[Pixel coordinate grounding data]
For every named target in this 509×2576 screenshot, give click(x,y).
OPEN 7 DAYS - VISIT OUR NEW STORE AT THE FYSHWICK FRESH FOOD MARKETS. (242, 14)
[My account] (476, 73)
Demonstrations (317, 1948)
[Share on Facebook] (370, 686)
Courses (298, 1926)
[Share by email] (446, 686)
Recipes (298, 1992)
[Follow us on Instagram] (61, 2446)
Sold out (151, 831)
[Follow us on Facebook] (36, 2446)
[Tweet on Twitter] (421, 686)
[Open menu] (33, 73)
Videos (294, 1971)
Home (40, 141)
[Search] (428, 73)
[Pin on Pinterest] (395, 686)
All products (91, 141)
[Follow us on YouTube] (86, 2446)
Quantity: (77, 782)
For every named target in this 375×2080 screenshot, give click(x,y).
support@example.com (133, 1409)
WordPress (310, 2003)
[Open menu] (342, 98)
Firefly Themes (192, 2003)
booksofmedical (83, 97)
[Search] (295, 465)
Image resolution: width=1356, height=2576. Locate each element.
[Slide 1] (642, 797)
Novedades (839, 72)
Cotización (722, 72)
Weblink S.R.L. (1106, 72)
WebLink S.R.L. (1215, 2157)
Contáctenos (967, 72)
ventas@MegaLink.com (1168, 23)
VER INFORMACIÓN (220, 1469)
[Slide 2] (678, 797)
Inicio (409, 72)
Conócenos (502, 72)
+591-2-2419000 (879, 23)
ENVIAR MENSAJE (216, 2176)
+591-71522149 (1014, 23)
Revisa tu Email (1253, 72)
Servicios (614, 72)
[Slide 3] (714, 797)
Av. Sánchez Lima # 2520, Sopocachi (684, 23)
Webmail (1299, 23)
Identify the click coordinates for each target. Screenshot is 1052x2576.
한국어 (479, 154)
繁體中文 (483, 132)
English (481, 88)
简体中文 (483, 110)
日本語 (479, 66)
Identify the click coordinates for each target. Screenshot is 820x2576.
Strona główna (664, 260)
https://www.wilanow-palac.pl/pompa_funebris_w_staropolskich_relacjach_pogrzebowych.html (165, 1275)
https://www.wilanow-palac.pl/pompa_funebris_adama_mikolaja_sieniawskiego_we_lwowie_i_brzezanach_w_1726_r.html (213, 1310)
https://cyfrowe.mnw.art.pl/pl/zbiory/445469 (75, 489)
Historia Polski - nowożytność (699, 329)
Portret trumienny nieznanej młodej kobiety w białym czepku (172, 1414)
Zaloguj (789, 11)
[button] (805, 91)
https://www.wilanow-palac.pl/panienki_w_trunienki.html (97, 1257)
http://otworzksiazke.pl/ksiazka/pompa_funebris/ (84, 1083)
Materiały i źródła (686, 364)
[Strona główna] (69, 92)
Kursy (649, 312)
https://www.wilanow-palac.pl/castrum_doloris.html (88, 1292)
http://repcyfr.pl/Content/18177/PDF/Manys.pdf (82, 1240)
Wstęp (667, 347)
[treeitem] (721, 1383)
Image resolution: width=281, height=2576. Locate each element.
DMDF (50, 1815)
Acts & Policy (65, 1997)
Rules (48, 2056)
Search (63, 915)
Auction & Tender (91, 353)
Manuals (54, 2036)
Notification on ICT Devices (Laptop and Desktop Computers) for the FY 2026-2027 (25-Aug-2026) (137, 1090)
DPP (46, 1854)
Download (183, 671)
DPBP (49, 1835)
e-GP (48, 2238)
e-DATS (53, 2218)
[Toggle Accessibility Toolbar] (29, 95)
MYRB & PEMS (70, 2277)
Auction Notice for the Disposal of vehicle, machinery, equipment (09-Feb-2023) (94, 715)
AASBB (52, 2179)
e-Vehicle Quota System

• **WORK INSTRUCTIONS**
Every piece of the data must be set down exactly. Omit nothing.

• **RESPONSE**
For every named target in this 509×2576 screenshot, give click(x,y).
OPEN 7 DAYS - VISIT OUR NEW STORE AT THE FYSHWICK FRESH FOOD MARKETS. (242, 14)
[My account] (476, 73)
Demonstrations (317, 1948)
[Share on Facebook] (370, 686)
Courses (298, 1926)
[Share by email] (446, 686)
Recipes (298, 1992)
[Follow us on Instagram] (61, 2446)
Sold out (151, 831)
[Follow us on Facebook] (36, 2446)
[Tweet on Twitter] (421, 686)
[Open menu] (33, 73)
Videos (294, 1971)
Home (40, 141)
[Search] (428, 73)
[Pin on Pinterest] (395, 686)
All products (91, 141)
[Follow us on YouTube] (86, 2446)
Quantity: (77, 782)
For every named target in this 375×2080 screenshot, give click(x,y).
support@example.com (133, 1409)
WordPress (310, 2003)
[Open menu] (342, 98)
Firefly Themes (192, 2003)
booksofmedical (83, 97)
[Search] (295, 465)
Image resolution: width=1356, height=2576. Locate each element.
[Slide 1] (642, 797)
Novedades (839, 72)
Cotización (722, 72)
Weblink S.R.L. (1106, 72)
WebLink S.R.L. (1215, 2157)
Contáctenos (967, 72)
ventas@MegaLink.com (1168, 23)
VER INFORMACIÓN (220, 1469)
[Slide 2] (678, 797)
Inicio (409, 72)
Conócenos (502, 72)
+591-2-2419000 (879, 23)
ENVIAR MENSAJE (216, 2176)
+591-71522149 (1014, 23)
Revisa tu Email (1253, 72)
Servicios (614, 72)
[Slide 3] (714, 797)
Av. Sánchez Lima # 2520, Sopocachi (684, 23)
Webmail (1299, 23)
Identify the click coordinates for each target. Screenshot is 1052x2576.
한국어 (479, 154)
繁體中文 (483, 132)
English (481, 88)
简体中文 (483, 110)
日本語 (479, 66)
Identify the click coordinates for each target. Screenshot is 820x2576.
Strona główna (664, 260)
https://www.wilanow-palac.pl/pompa_funebris_w_staropolskich_relacjach_pogrzebowych.html (165, 1275)
https://www.wilanow-palac.pl/pompa_funebris_adama_mikolaja_sieniawskiego_we_lwowie_i_brzezanach_w_1726_r.html (213, 1310)
https://cyfrowe.mnw.art.pl/pl/zbiory/445469 (75, 489)
Historia Polski - nowożytność (699, 329)
Portret trumienny nieznanej młodej kobiety w białym czepku (172, 1414)
Zaloguj (789, 11)
[button] (805, 91)
https://www.wilanow-palac.pl/panienki_w_trunienki.html (97, 1257)
http://otworzksiazke.pl/ksiazka/pompa_funebris/ (84, 1083)
Materiały i źródła (686, 364)
[Strona główna] (69, 92)
Kursy (649, 312)
https://www.wilanow-palac.pl/castrum_doloris.html (88, 1292)
http://repcyfr.pl/Content/18177/PDF/Manys.pdf (82, 1240)
Wstęp (667, 347)
[treeitem] (721, 1383)
Image resolution: width=281, height=2576. Locate each element.
DMDF (50, 1815)
Acts & Policy (65, 1997)
Rules (48, 2056)
Search (63, 915)
Auction & Tender (91, 353)
Manuals (54, 2036)
Notification on ICT Devices (Laptop and Desktop Computers) for the FY 2026-2027 (25-Aug-2026) (137, 1090)
DPP (46, 1854)
Download (183, 671)
DPBP (49, 1835)
e-GP (48, 2238)
e-DATS (53, 2218)
[Toggle Accessibility Toolbar] (29, 95)
MYRB & PEMS (70, 2277)
Auction Notice for the Disposal of vehicle, machinery, equipment (09-Feb-2023) (94, 715)
AASBB (52, 2179)
e-Vehicle Quota System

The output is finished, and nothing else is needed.